What needs to be done –
How many lines in the data below have the string "computer"? Reply with the number alone.

Data extracts –
#####

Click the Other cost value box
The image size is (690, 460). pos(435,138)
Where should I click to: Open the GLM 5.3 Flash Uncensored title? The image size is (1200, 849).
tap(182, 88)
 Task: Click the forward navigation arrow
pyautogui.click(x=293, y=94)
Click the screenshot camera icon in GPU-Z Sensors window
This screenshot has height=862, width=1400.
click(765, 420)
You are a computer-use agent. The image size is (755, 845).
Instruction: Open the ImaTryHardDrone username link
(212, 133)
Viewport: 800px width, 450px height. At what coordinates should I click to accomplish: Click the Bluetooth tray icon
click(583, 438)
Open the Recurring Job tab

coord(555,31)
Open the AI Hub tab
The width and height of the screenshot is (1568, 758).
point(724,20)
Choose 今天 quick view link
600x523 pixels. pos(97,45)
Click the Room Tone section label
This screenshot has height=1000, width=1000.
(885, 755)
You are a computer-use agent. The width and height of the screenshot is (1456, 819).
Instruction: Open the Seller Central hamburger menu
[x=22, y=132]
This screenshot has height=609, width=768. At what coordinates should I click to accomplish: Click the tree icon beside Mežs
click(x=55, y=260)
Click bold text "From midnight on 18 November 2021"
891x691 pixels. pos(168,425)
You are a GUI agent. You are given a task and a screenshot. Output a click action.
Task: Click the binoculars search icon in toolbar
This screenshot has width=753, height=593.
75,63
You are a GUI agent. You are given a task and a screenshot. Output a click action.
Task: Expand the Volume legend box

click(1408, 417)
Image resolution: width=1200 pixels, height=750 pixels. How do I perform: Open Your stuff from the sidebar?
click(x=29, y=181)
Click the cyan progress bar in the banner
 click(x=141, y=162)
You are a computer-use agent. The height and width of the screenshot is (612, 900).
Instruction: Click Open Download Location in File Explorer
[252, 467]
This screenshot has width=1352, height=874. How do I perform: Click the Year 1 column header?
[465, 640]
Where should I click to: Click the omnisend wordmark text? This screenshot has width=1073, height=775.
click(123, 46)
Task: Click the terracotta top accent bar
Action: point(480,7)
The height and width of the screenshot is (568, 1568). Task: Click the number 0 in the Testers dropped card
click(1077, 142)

#####

Task output –
3